Don’t know about Google home, but google meet is definitely like this. You mute your mic from the UI, you speak, and a small popup tells you something like, “are you trying to speak, your mic is off”.
Something like this also happened on Short Circuit (a channel of Linus Tech Tips) when testing Meta Glasses. Riley, the host was talking to it, and after the convo ended, he asked, “are you still listening?” And meta replied, “No”.
So, yes, it is safe to assume that the microphones are always listening and probably recording. These things are spywares and do not belong in private places like homes.
Guys, ten or hundred of thousands security researchers have been going at this for years. Google isn’t secretly listening to you.
These things work with 2 mics, and 2 different circuits. The recording mic is one, while the detection mic is another. The second mic is only capable of pattern matching.
So yeah it’s on but only capable of hashing a 5 second recording and matching it to your voice (this shit works a lot like rsa keys if that’s helpful) to serve as a wake word. Maybe flag a simple response.
All that’s happening is the device heard a loud sound and knows it wasn’t a match or what’s expected.
Every time someone comes out and says that the phones aren’t secretly listening to us, I gotta tell this story.
I was at one time practicing therapy in a University. We did charity work, and I was providing therapy to a homeless man. This homeless man did not have a phone, or any electronic devices of any kind. We kept in contact via email, and he would use library computers in order to connect with us.
While providing therapy for him, the only electronic devices in the room are a batter operated digital clock, a battery operated voice recording device, and my own cell phone, locked and inactive. Nothing but my cell phone is connected to wifi or internet of any kind.
During session one day, he started talking about wanting to move to another country. We hold our usual session, with plenty of talk about moving to that country specifically. Once the session is over, we say goodbye and he goes on his way. I go back to my desk, and within an hour or so, scrolling on my phone, I’m getting advertisements for flights and vacations to that exact country.

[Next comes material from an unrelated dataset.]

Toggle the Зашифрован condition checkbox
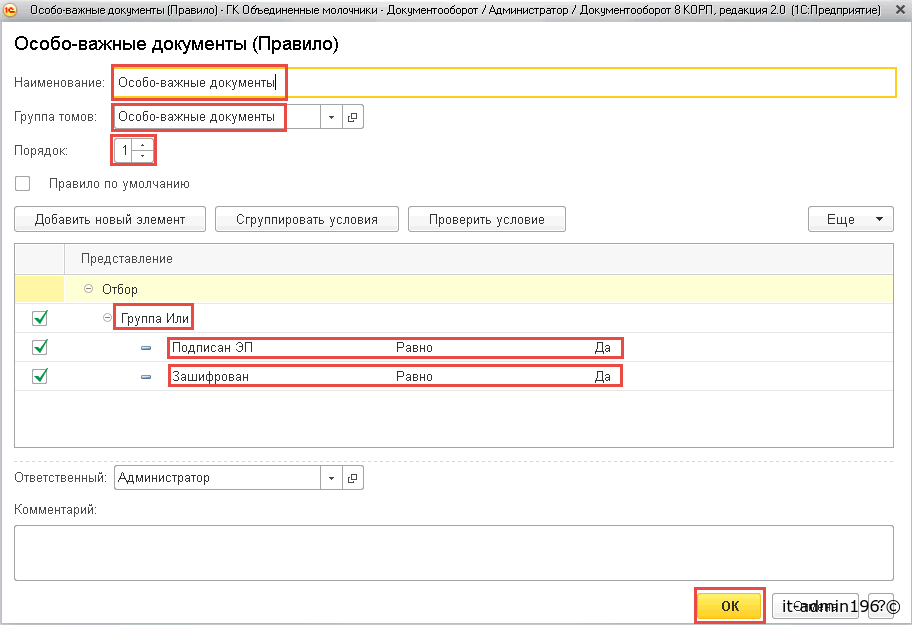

I had never gotten advertisements to that country before, or even for much travel in general.
So how do we explain it? The most common answer is “Oh, well he used his phone to look up flights and stuff, and google detected that your phones were near each other, and must have assumed that you would talk about it.”
Except the other man did not have a phone, nor did he have any way for Google to tell that he was near me after having looked it up at a local library. There was no way for Google to be able to tell that he was coming to our office at all unless it was reading his emails, and even then, it couldn’t know that he was talking to me specifically, such that I would get the targeted ads and none of my colleagues would.
Nobody can give me an explanation for what happened other than my phone was actively listening to the conversation. I’m definitely open to alternatives, I promise. Nobody has been able to explain it.
I get ads in Spanish if my phone hears me use a rotary saw a lot. I used to think it was from working near Spanish-speaking work crews, or purchasing lumber, but it’s happened from isolated backyard projects using materials that had been bought with cash weeks prior. The adbots are listening, and they think power tool noises are a dialect of Spanish.
It’s far too easy to change the software that drives that. For example, in order to minimize blatant power drain the trigger mic could easily become a switch that activates the main mic only when human voices are detected (or even specific voices). With authoritarian governments on the rise — along with the more than willing corporations backing them — I don’t think a bit of paranoia regarding the possibility is unwarranted.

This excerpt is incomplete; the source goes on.